Echar las redes

La Sagrada Escritura y el Corazón de Cristo

By 3 septiembre, 2019 No Comments

El mes de septiembre nos invita de modo especial a volver la mirada a la Sagrada Escritura para siempre reencontrar en ella una fuente fundamentalísima de vida que es la comunión con Dios. Quiero compartir contigo, estimado lector, tres aspectos que pueden ser alentadores para acercarnos con mayor amor a la palabra de Dios.

En primer lugar, quiero compartir contigo cómo la Sagrada Escritura nutre la vida del seminario cada día y durante todo el año. El ritmo diario queda establecido por el rezo de la liturgia de las horas; fundamentalmente laudes, vísperas y completas. En esta oración, los salmos nos ayudan a elevar el corazón a Dios con las mismas palabras que Él nos ha dado para ello, y también intensificamos la comunión con toda la iglesia al orar con la misma oración que todo el Cuerpo Místico de Cristo eleva a Dios en todo lugar del mundo. De igual manera, el tiempo de la meditación personal, que suele durar cuarenta minutos, está siempre fundado en un texto de la Sagrada Escritura, sobre todo de los evangelios. Y, por supuesto, el centro de cada día lo constituye la celebración Eucarística; en la que leemos la Sagrada Escritura, la liturgia de la palabra que dispone el corazón a la comunión plena con Jesucristo.

En segundo lugar, la Sagrada Escritura es un medio esencialísimo para amar a Dios, para conocer el plan de salvación que ha tenido y tiene sobre la humanidad y cómo éste se ha concretado en Jesucristo. No por nada decía San Jerónimo que ignorar las Escrituras es ignorar a Jesucristo. Y si bien todos los libros de la Biblia son bellos y forman una unidad inseparable, son especialmente sublimes los Evangelios, en cuanto narran los hechos y palabras de Nuestro Señor. Cada Evangelio acentúa un aspecto del plan y el amor de Dios y así, por ejemplo, el Evangelio de San Lucas es muy insistente en la misericordia de Dios y el de San Juan en la nueva creación que el Señor viene a darnos en su glorificación en la cruz y en la resurrección.
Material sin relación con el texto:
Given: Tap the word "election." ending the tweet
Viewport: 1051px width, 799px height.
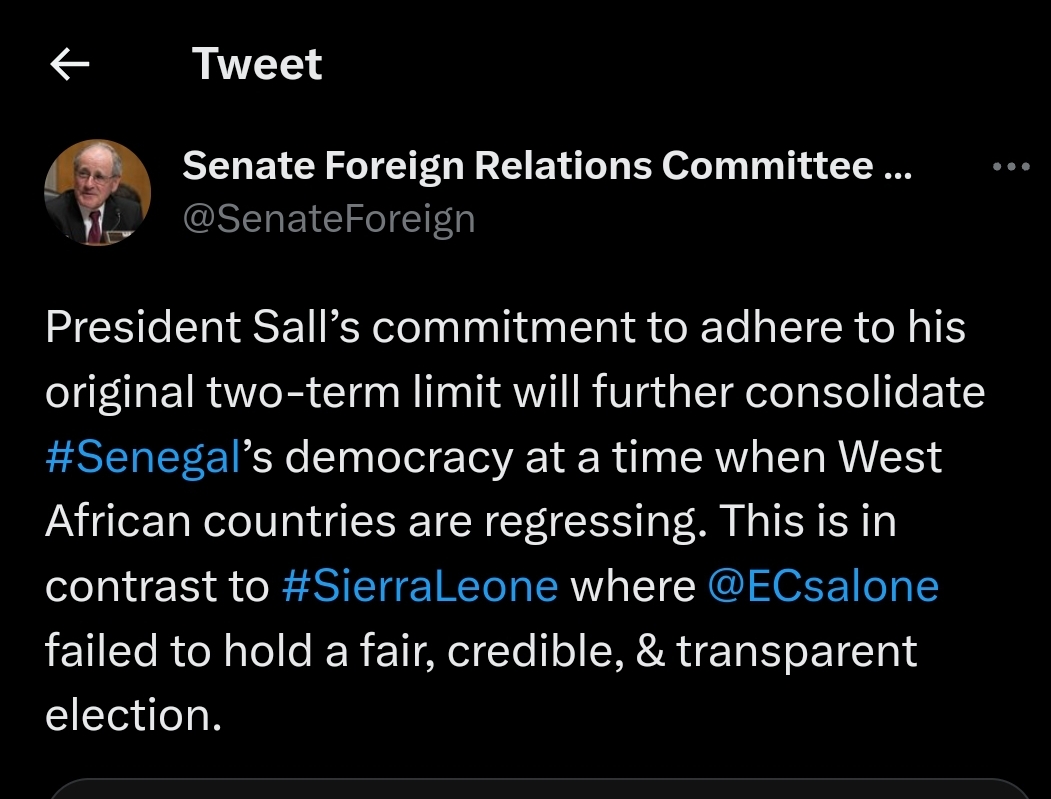Looking at the screenshot, I should [132, 714].
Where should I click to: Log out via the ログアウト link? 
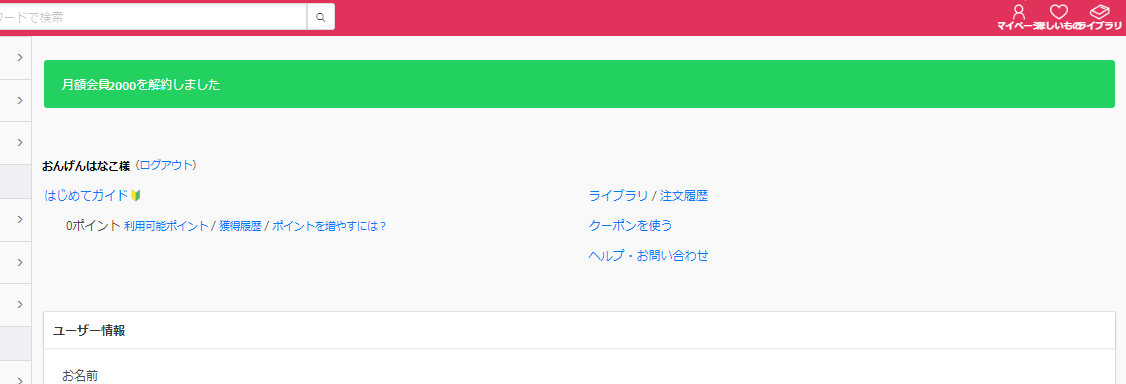(167, 165)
En tercer lugar, la Sagrada Escritura es la apertura del Corazón de Cristo. Cuando el soldado traspasa el costado en la cruz, se revela el sentido pleno de toda la Sagrada Escritura, se rasga el velo y el hombre puede tocar ya el costado del Señor y decir con santo Tomás “Señor mío y Dios mío”. En toda la Escritura late un corazón, late el amor de Dios que, detrás de cada texto, quiere decirnos algo y conquistar nuestro amor para llevarnos a amar a los hermanos. Cuando el costado de Cristo es traspasado, el amor de Dios hecho visible en el Corazón de Cristo, se hace signo definitivo del nacimiento de la Iglesia y de la donación del Espíritu Santo.

Querido lector, espero que siempre la lectura de la Sagrada Escritura forme parte esencial de tu vida; recuerda que hay que leerla con el mismo sentir de la Iglesia. No olvides que, en cada Misa, leemos la Sagrada Escritura; así tenemos la primera lectura, el salmo responsorial, la segunda lectura y el Evangelio. Que el Señor nos conceda acercarnos a la palabra de Dios con el mismo amor que lo hizo siempre la Santísima Virgen María.